Johnny Depp plays Paul Kemp, an alcoholic writer who goes to Puerto Rico in the early 60s and takes a job writing horoscopes for the local newspaper. The job leads to him drinking a lot and hanging out with characters who are sweaty and so generally grimy that it’s borderline revolting to even see them on-screen. (Giovanni Ribisi, giving a distressingly bad performance, is the main offender.) Paul also ends up kinda befriending (but not really) a businessman named Sanderson (Aaron Eckhart), who you know is a bad guy because he’s the only character who dresses in pastels. Anyway, Sanderson has a girlfriend named Chenault (Amber Heard) and Chenault really has no purpose for existing other than for Paul to fall in love with her and save her from a terrible future of being married to a rich, handsome man. The film starts out as a comedy and then, after about an hour, it suddenly turns all serious and preachy. It’s as if the film can’t decide whether it wants to be an unfunny comedy or a laughable drama.

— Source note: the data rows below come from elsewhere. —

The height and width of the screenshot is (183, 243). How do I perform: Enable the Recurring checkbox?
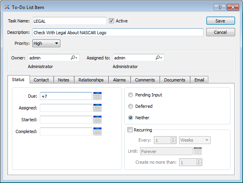pos(130,130)
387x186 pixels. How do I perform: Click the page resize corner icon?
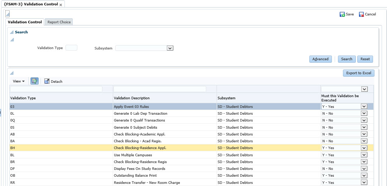click(8, 14)
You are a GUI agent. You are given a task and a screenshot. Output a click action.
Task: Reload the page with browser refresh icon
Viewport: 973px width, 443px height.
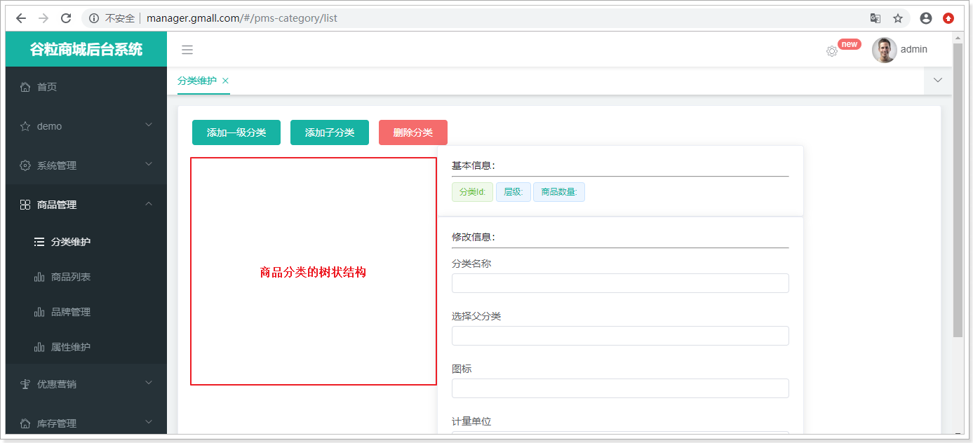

Luckily, Johnny Depp is on screen for nearly the entire film and, as we watched, Erin and I quickly learned that the best way to enjoy The Rum Diary is just to allow yourself to be carried away by the Deppness of it all. Don’t think about how the film’s kind of a mess and how Aaron Eckhart is more of a designated villain than a real villain and ignore the fact that Chenault is a sexist fantasy and tune out the preachy dialogue and try not to think about how everyone appears to have had more fun making the film than you’re having watching it, and just concentrate on Johnny Depp being all kinds of sexy.
If you do that, The Rum Diary is a tolerable 2 hours.